■ Provided passage:
Saturday, March 23, 2013

Your Last Time

The things we all do, we do for a purpose. The mistakes we make are just mistakes, but when does a mistake stop being a mistake? When does the things we do stop being just things? At times i feel so stupid for the things i do. I knew what i was doing. It was not me, being at the wrong place. There's no sad faces when you did shit intentionally. This so disappointing. The person you aim to make proud, you let him down. This is your second time, GROW UP!!!!! This should be your last time doing this.....

■ Dataset extract:
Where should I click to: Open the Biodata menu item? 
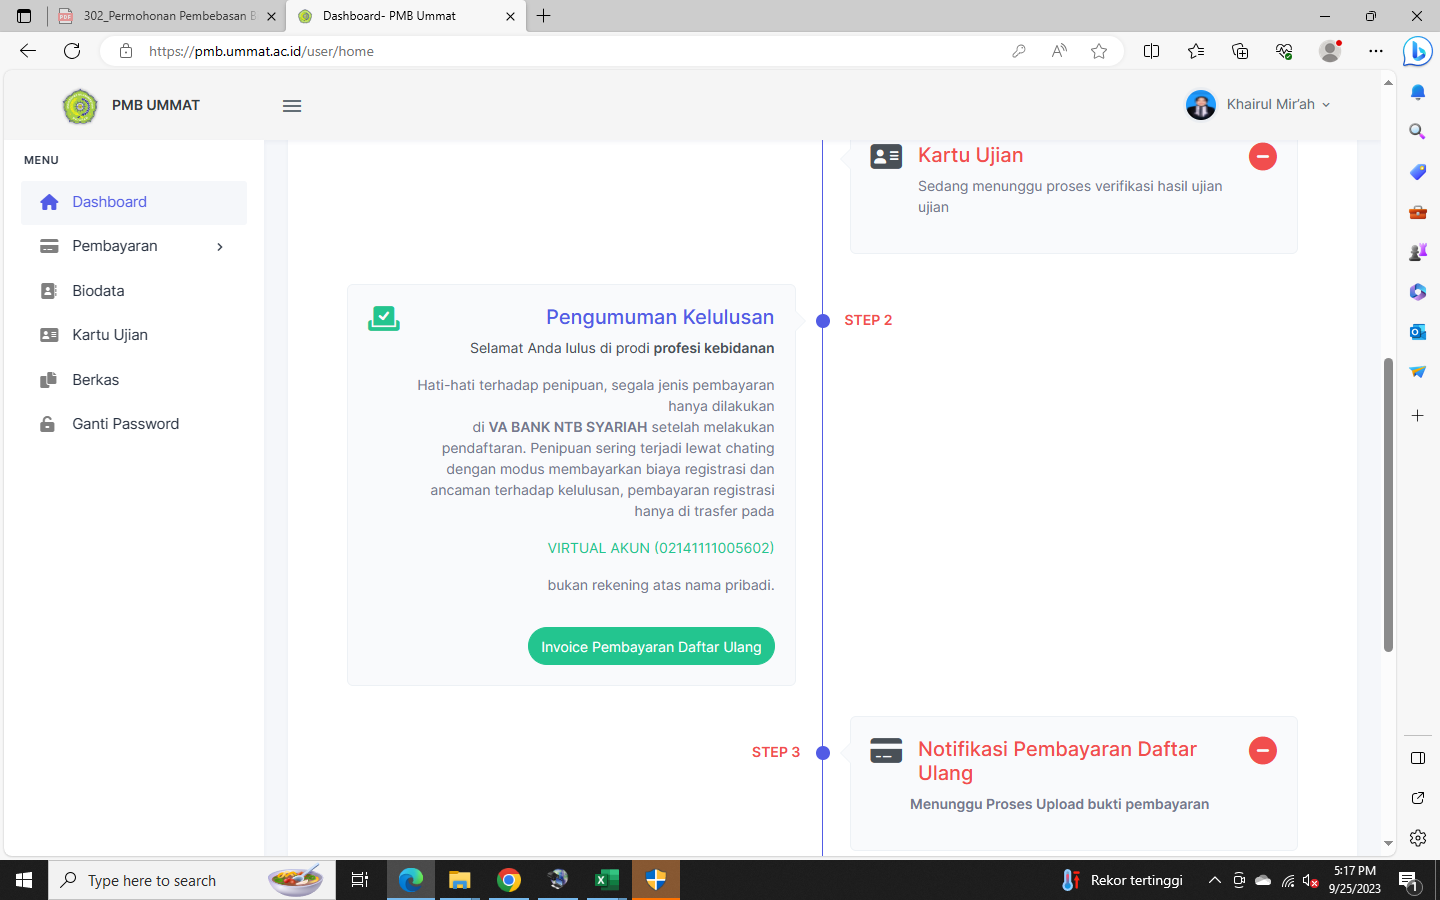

■ Problem details:
Print the portion of the blog post above, starting with "The things we all" and going on through "time doing this.....", copied word for word.

■ Answer to the task:
The things we all do, we do for a purpose. The mistakes we make are just mistakes, but when does a mistake stop being a mistake? When does the things we do stop being just things? At times i feel so stupid for the things i do. I knew what i was doing. It was not me, being at the wrong place. There's no sad faces when you did shit intentionally. This so disappointing. The person you aim to make proud, you let him down. This is your second time, GROW UP!!!!! This should be your last time doing this.....